• What you will do
Please recast the lines below as a Markdown table with a "Row" column for the row number and a "Line" column for the line, skipping any blank lines. Leave the pictures out of the table.

• Task inputs
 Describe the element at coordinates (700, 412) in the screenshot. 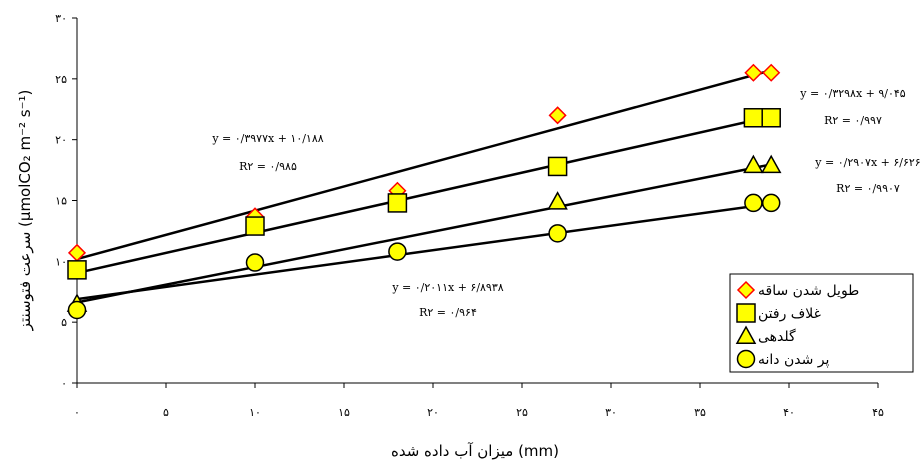

I see `x-tick-label: ۳۵` at that location.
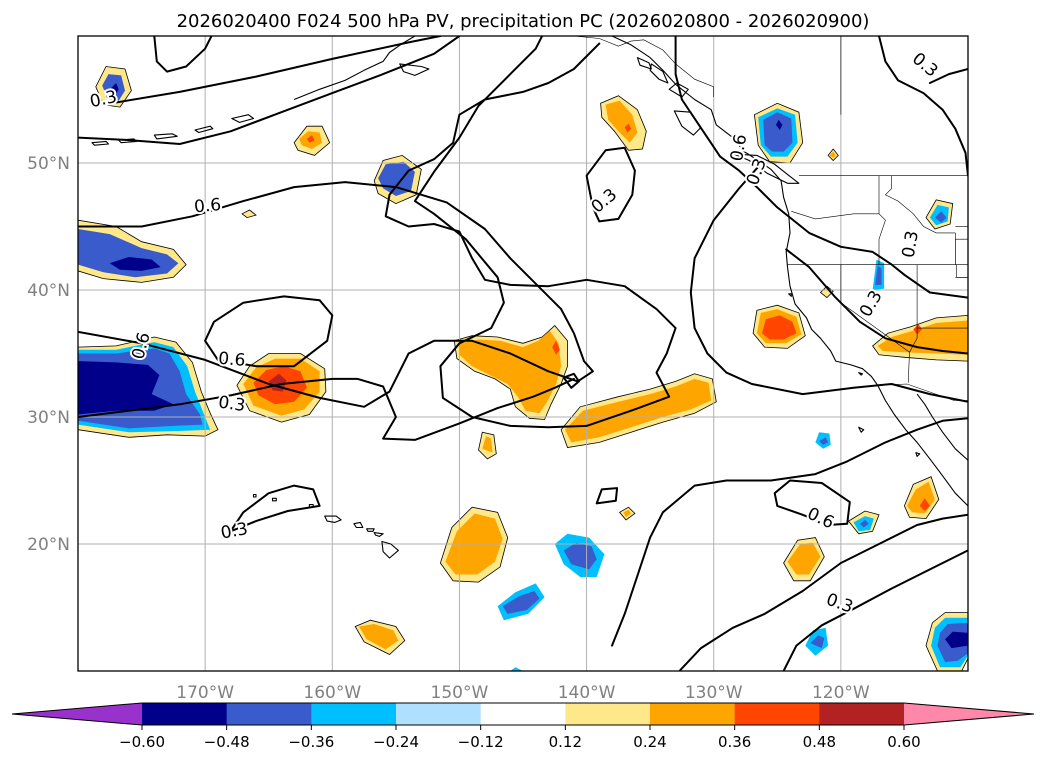  What do you see at coordinates (523, 693) in the screenshot?
I see `x-tick-labels: 170°W 160°W 150°W 140°W 130°W 120°W` at bounding box center [523, 693].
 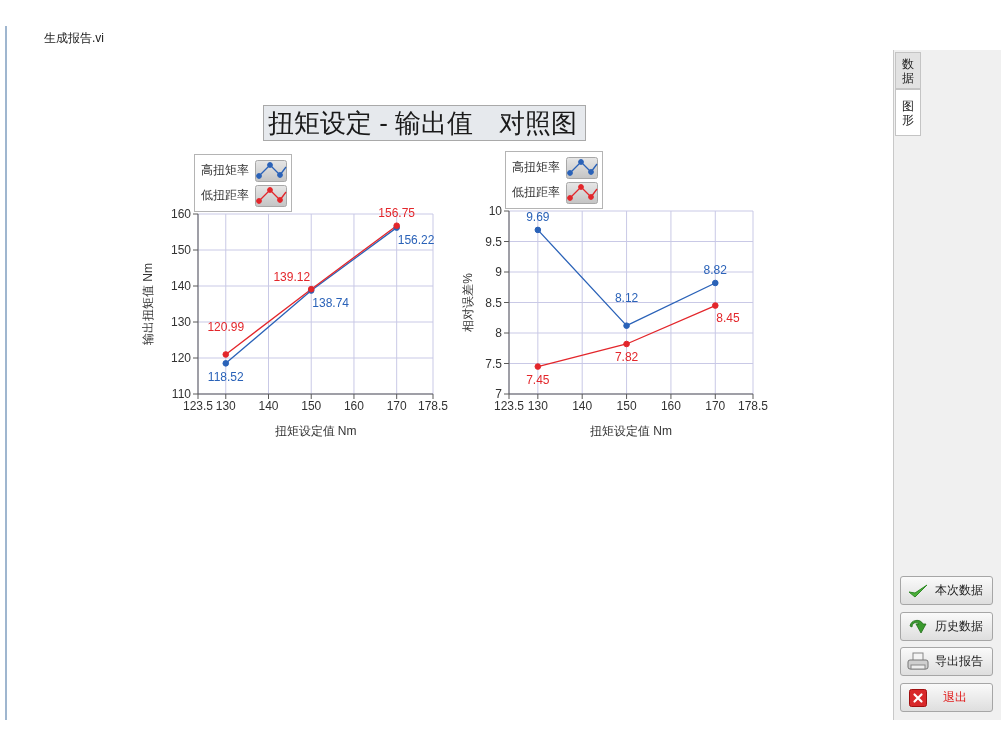 What do you see at coordinates (728, 318) in the screenshot?
I see `data-label: 8.45` at bounding box center [728, 318].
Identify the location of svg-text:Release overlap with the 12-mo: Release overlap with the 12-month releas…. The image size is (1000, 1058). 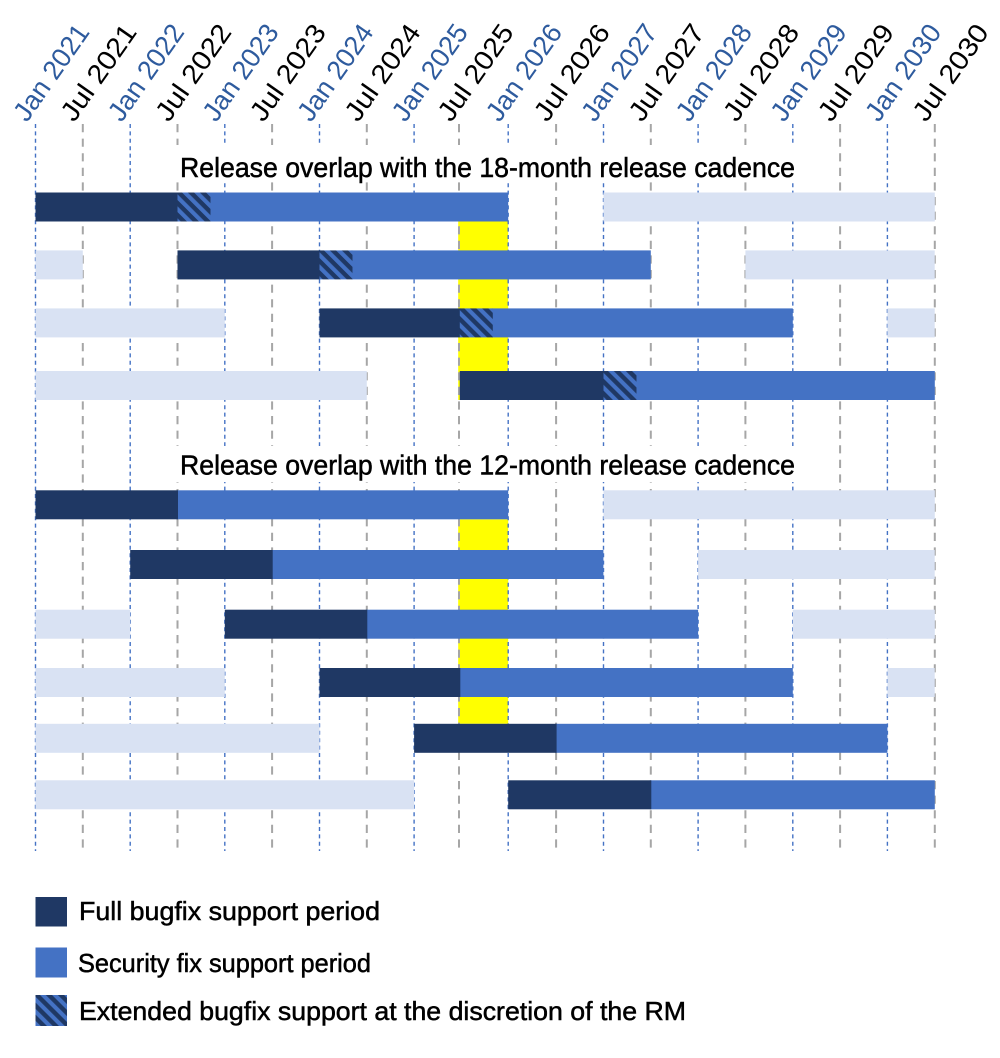
(488, 464).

• Task result
| Row | Line |
|---|---|
| 1 |  Describe the element at coordinates (700, 412) in the screenshot.  |
| 2 | I see `x-tick-label: ۳۵` at that location. |
| 3 |   What do you see at coordinates (523, 693) in the screenshot? |
| 4 | I see `x-tick-labels: 170°W 160°W 150°W 140°W 130°W 120°W` at bounding box center [523, 693]. |
| 5 |   What do you see at coordinates (728, 318) in the screenshot? |
| 6 | I see `data-label: 8.45` at bounding box center [728, 318]. |
| 7 | Identify the location of svg-text:Release overlap with the 12-mo: Release overlap with the 12-month releas…. The image size is (1000, 1058).  |
| 8 | (488, 464). |